## start Selected text

As it turned out, that is exactly what would happen.
“It could not have happened any better,” said Eyestone as he reminisced Sunday about the race. “If I had diagrammed it, that’s the way I would have drawn it up — start the first six miles pretty easy, at a fairly comfortable pace, then have someone take it out and push the pace and we cover those moves and drop the pretenders, and then in the last three to four miles our guys power away. This was my wish list.”
Mantz and Young eased through the first six miles — their mile splits: 5:01, 4:59, 4:57, 5:05, 5:06, 4:49. They ran with ease content to hang with the lead pack. Chill. “The way we get in trouble is when Conner bolts and tries to run away,” says Eyestone. “We wanted him to relax early on — chill — then cover any moves (by rivals).”
Breaking away
In the sixth mile, Zach Panning made that move and the real race was on. The pace dropped many of the so-called “pretenders” — runners who are able to hang with the lead pack because of a moderate pace and possibly steal the race with a hot finishing kick. The top runners want an “honest race” — a full 26-mile effort, not a mile kick. Anyway, racing is always easier for runners to run behind a pacer — this is why “rabbits” are hired for world record attempts — and Panning was a gift for Mantz and Young.

## end Selected text

* Objective:
Pick up the marathon race account above after its final sentence and carry it forward in the same style.

## start Source material

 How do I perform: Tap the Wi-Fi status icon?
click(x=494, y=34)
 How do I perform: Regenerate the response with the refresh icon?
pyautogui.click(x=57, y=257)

## end Source material

* Task output:
They covered his move, as did a dozen or so other runners. Panning continued to push the pace each mile — 4:49, 4:48, 4:47, 4:50, 4:49, 4:48, 4:52 — hitting the half-marathon mark in 1:04:08. There was still a pack of almost a dozen runners who had covered Panning’s move.
Eyestone was following the race on a rented bike, along with his wife Lynn, his daughter Andrea, team booster Todd Garner, former All-American Dustin Bybee and others. Eyestone frequently consulted a worn course map and raced to each spot to get a glimpse of the race. They spotted Mantz and Young boosters everywhere, 60-70 of them — former teammates, family, friends. Mantz’s supporters wore “Mantz Zone” T-shirts and Young’s crew wore orange tees. Many of them gathered at a course-side art gallery, which Garner had rented. There they could watch the runners pass by on the road (the race consisted of three eight-mile loops) and then return to the comforts of the gallery to watch the race on a big-screen TV.
The next three miles were the same — 4:52, 4:51, 4:51 — and then Panning, Mantz and Young laid down 4:48 and 4:44 miles and pulled away from the lead pack. They continued to widen the gap, covering the 19th mile in 4:53, 4:51, 4:59, 5:07, 5:07, and then Panning began to wilt. Mantz and Young covered the 24th mile in 5:10, Panning 5:29 (he would fade to sixth, but won respect from his peers for his bold, courageous effort).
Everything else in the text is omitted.